= PROBLEM REQUIREMENTS =
Tally the lines in the rows below that contain the string "text", with case counting, and reply with only that number.

···

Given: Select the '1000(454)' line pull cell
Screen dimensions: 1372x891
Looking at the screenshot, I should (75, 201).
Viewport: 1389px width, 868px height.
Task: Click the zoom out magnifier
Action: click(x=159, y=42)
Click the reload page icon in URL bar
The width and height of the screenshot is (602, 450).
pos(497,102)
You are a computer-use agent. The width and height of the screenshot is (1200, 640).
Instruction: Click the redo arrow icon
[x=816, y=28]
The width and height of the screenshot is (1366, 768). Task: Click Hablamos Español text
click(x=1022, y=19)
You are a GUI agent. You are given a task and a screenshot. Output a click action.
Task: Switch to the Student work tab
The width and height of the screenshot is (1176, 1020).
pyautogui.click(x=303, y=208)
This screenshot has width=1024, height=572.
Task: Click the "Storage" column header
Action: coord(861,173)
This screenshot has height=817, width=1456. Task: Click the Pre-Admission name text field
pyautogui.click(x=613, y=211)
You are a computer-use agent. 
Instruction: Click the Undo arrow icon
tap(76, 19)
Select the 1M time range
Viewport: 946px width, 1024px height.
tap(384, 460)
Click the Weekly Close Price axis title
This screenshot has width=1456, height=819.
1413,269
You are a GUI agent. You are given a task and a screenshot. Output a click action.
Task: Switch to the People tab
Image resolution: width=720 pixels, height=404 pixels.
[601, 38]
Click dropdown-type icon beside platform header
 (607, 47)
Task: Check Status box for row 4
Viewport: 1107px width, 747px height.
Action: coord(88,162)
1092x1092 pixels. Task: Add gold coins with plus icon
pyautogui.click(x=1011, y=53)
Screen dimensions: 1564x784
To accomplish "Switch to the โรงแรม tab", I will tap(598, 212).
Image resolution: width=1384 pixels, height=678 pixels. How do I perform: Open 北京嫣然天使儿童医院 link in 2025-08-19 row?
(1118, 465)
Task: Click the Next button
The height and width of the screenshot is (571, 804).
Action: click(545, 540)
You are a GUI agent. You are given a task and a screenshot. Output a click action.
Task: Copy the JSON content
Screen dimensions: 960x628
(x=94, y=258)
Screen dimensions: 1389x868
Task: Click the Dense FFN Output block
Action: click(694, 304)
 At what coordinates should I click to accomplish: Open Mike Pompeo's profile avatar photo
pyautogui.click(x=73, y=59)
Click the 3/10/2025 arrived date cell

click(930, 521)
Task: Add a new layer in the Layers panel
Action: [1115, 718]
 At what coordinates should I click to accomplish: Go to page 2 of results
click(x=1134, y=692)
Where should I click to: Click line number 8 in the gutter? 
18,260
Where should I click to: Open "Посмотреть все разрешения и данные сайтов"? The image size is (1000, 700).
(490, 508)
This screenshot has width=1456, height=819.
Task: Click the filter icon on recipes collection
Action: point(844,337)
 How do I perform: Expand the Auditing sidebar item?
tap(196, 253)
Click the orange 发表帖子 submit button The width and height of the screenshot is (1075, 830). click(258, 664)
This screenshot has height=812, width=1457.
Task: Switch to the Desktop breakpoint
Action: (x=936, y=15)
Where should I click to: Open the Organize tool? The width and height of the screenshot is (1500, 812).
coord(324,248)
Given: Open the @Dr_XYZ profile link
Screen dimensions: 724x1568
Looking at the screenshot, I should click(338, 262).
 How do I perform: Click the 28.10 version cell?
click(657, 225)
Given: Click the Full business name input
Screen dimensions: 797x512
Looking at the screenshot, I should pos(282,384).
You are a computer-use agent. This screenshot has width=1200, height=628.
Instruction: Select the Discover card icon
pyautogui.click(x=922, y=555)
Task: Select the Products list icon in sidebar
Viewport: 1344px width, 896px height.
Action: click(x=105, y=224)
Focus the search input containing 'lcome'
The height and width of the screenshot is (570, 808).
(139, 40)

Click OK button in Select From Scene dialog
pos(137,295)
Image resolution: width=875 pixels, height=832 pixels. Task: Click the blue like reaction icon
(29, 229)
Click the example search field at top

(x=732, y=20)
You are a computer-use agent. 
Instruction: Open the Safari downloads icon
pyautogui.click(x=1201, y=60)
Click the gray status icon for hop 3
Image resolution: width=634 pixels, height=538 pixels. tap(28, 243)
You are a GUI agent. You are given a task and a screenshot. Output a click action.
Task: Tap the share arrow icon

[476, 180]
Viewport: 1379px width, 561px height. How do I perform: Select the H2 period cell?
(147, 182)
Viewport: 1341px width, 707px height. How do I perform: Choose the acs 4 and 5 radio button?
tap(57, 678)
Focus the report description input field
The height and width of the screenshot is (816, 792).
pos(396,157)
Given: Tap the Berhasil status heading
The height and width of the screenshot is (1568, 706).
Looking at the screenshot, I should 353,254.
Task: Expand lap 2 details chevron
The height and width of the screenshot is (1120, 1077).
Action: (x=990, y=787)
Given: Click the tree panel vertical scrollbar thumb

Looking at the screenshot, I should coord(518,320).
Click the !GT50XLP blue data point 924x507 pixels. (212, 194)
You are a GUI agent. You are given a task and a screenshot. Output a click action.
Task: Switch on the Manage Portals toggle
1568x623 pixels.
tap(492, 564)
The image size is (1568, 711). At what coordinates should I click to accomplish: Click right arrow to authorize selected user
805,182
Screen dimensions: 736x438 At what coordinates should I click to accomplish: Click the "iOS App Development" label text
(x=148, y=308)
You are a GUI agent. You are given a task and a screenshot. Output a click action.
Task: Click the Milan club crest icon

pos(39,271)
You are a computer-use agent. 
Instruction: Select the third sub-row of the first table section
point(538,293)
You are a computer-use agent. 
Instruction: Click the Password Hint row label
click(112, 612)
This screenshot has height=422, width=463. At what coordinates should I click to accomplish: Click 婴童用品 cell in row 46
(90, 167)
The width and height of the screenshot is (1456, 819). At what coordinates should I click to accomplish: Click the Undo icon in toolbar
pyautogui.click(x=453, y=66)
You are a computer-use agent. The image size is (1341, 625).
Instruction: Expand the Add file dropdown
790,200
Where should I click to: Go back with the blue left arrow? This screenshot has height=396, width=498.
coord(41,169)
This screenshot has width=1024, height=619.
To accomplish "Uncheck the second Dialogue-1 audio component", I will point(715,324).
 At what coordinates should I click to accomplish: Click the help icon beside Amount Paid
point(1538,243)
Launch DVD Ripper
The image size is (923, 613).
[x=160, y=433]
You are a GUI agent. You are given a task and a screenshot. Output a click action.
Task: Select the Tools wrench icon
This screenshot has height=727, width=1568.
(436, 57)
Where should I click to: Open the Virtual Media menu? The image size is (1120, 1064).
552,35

···

= FULL RESPONSE =
3